Feb. 5 (Bloomberg) -- Vinci SA, Europe’s biggest builder, reported 2013 profit that beat analyst estimates after selling an asset in Belgium, and said margins at its contracting business should start to rebound this year on cost cuts.
Net income rose 2.3 percent to 1.96 billion euros ($2.65 billion), the company, based in Rueil-Malmaison near Paris, said in a statement today. That beat the average estimate of 1.86 billion euros in a Bloomberg survey of 13 analysts. The company offered to pay a dividend of 1.77 euros per share, unchanged from last year.
“In contracting, despite an on-going difficult economic environment in 2014, especially in France, Vinci has good visibility on activity thanks to the high level of its backlog,” the company said in the statement. “The temporary difficult situations encountered in 2013 by certain divisions having been essentially addressed, the group is counting on a slight improvement of the Contracting margin in 2014.”
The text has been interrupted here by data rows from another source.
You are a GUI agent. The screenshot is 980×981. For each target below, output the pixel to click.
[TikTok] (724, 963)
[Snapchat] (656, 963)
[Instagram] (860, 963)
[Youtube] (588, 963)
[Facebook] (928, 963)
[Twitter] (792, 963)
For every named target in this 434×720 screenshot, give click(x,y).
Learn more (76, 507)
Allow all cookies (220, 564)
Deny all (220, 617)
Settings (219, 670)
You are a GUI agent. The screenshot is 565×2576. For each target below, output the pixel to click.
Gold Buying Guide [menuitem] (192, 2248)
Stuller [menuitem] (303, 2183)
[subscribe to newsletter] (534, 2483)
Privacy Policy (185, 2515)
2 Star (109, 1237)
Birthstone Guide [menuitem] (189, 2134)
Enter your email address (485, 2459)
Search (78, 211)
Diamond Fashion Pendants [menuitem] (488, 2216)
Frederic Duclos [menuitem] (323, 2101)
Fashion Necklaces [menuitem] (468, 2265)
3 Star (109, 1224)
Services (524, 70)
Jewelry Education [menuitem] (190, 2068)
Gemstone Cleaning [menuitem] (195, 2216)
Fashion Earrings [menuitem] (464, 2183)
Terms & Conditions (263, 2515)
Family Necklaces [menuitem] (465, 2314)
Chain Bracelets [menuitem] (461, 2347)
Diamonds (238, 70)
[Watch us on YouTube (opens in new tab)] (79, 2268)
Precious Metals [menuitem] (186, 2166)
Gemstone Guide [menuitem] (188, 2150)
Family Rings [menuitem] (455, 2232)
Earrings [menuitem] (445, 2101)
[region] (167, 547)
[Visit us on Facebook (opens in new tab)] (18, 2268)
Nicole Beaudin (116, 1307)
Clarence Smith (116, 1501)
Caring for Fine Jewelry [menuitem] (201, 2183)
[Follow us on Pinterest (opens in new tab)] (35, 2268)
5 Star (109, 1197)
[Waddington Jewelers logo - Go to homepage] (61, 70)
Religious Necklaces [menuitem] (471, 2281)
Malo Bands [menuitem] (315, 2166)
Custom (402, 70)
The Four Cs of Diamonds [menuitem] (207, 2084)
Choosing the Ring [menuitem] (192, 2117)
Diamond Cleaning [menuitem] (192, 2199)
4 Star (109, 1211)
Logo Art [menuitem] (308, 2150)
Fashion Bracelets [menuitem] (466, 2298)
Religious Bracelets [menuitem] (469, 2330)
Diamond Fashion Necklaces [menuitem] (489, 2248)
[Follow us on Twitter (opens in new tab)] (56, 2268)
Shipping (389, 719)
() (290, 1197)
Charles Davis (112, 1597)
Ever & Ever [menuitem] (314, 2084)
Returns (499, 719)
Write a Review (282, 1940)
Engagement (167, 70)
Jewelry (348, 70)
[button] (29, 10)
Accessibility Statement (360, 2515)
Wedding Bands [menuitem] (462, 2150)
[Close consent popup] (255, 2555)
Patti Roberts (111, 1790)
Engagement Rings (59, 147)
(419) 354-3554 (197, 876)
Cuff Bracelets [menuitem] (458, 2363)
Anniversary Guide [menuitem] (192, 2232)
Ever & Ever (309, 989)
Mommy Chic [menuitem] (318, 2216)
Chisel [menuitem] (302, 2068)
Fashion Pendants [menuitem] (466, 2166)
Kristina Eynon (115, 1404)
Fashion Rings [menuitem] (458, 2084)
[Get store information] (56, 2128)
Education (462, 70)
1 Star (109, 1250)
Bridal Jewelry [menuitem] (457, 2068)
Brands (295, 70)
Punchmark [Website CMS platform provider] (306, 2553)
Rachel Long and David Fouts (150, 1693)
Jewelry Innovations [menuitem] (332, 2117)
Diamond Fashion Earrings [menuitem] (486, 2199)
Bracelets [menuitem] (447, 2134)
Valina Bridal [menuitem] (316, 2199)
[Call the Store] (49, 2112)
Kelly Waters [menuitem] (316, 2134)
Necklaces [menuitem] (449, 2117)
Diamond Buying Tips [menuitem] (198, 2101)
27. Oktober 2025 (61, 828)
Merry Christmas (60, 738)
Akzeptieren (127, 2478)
To counter a slowdown in infrastructure spending in Poland and other central European countries following the completion of projects, Vinci last year bought Portuguese airport operator ANA-Aeroportos de Portugal SA for 3.1 billion euros and raised its stake in Aeroports de Paris to 8 percent. It also bought the stake in French toll road Cofiroute it didn’t already own.
To keep a lid on its debt, which climbed to 14.1 billion euros at the end of 2013 from 12.5 billion euros a year earlier, Vinci sold a stake in Belgian builder Cie. d’Entreprises CFE SA, and has put a majority stake in its parking-lot division up for sale.
The sale of the parking unit should have a positive impact on net income this year, Vinci said. The company expects profitability at its French highways to remain “at a good level” as traffic trends should remain in line with 2013. For the whole group, Vinci predicts stable like-for-like sales in 2014.
Vinci said revenue climbed 4.4 percent in 2013 to 40.3 billion euros, and earnings before interest and taxes was little changed at 3.68 billion euros, matching analysts’ estimates.
Vinci may invest an extra 2 billion euros in its toll roads in exchange for an extension of its concessions, and an agreement on the matter may be reached with the French government this half, the company said.
Orders stood at 29.4 billion euros at the end of 2013, down from 30.1 billion euros a year earlier. That doesn’t include orders for a stadium in Moscow, a road on the French island of La Reunion, and for the Northwest Corridor project in Atlanta.
Vinci shares have risen 0.5 percent this year percent to 47.97 euros in Paris, giving the company a market value of 29 billion euros.